April 23, 2011 @ 3:39 am

>>"But the comments section of a blog is not the optimal medium for a syntax lesson."

I tend to agree with you on this, but experience tells me that non-generative readers easily get the feeling that generative linguists have a completely abstract, hard to get, theory that satisfies their theoretical needs but is far removed from the data. ("How on earth can you say that German is OV! Ich liebe dich!") I want to drive the point home that (i) the theory is not at all so abstract as people think (ii) is based on very basic data (iii) saying that German is VO is in fact further removed from the data.

In fact, you could hate Chomsky, you could detest generative syntax, and still completely agree with the basics of this analysis and the conclusion that German is OV. There are thousands of linguists in this position and there is nothing incoherent about it.

[(myl) FWIW, I agree completely.]
David Bloom said,

April 23, 2011 @ 10:19 am

@Olaf Koeneman
Personally I don't think German and Dutch are VO *or* OV, but as it were weakly polysynthetic, with the O incorporated inside the verb when it is not in the separate Vorfeld-word–I think the OV-VO typology just fails, whereas with the less conservative Germanic languages the situation is syntacticalized and the typology works.

——

REQUIREMENTS
(a) Output the passage of the thread on German word order starting at "April 23, 2011 @ 3:39" and ending at "incoherent about it.".
(b) In the thread on German word order, why does the first commenter want to go into syntactic detail despite agreeing that a blog's comments section is not ideal for a syntax lesson? Answer in one to three sentences.

——

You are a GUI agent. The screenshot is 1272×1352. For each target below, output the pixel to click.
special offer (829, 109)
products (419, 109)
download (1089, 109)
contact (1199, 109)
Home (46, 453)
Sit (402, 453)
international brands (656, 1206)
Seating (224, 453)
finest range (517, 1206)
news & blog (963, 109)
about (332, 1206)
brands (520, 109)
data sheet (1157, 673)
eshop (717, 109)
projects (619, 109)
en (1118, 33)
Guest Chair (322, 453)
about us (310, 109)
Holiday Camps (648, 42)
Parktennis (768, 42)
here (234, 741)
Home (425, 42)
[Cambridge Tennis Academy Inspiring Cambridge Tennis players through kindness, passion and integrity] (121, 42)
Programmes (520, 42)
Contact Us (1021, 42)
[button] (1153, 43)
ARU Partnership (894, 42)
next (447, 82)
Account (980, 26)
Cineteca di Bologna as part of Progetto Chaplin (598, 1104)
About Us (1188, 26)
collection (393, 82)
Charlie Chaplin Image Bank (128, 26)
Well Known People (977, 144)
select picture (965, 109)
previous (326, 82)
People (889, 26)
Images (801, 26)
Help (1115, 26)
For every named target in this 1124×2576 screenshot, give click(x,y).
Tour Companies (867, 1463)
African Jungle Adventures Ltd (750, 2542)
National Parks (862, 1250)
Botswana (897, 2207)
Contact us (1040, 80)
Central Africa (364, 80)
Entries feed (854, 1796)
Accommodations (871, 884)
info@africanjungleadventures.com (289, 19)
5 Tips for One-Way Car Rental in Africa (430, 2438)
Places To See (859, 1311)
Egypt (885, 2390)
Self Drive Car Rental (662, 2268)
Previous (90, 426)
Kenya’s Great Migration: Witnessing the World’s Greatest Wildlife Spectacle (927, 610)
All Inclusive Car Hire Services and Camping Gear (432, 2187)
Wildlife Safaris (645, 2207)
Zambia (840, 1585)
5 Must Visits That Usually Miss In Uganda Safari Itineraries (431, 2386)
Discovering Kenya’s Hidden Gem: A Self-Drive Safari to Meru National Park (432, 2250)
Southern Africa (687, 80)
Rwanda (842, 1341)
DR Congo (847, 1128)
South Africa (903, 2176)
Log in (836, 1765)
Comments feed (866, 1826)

——

ANSWERS PER TASK
(a)
April 23, 2011 @ 3:39 am

>>"But the comments section of a blog is not the optimal medium for a syntax lesson."

I tend to agree with you on this, but experience tells me that non-generative readers easily get the feeling that generative linguists have a completely abstract, hard to get, theory that satisfies their theoretical needs but is far removed from the data. ("How on earth can you say that German is OV! Ich liebe dich!") I want to drive the point home that (i) the theory is not at all so abstract as people think (ii) is based on very basic data (iii) saying that German is VO is in fact further removed from the data.

In fact, you could hate Chomsky, you could detest generative syntax, and still completely agree with the basics of this analysis and the conclusion that German is OV. There are thousands of linguists in this position and there is nothing incoherent about it.

(b) Experience has shown the commenter that readers outside generative linguistics easily come to feel that generative linguists hold an abstract, hard-to-grasp theory far removed from the data. The commenter therefore wants to show that the theory is not as abstract as people think and rests on very basic data. The commenter also wants to show that calling German VO is in fact further removed from the data.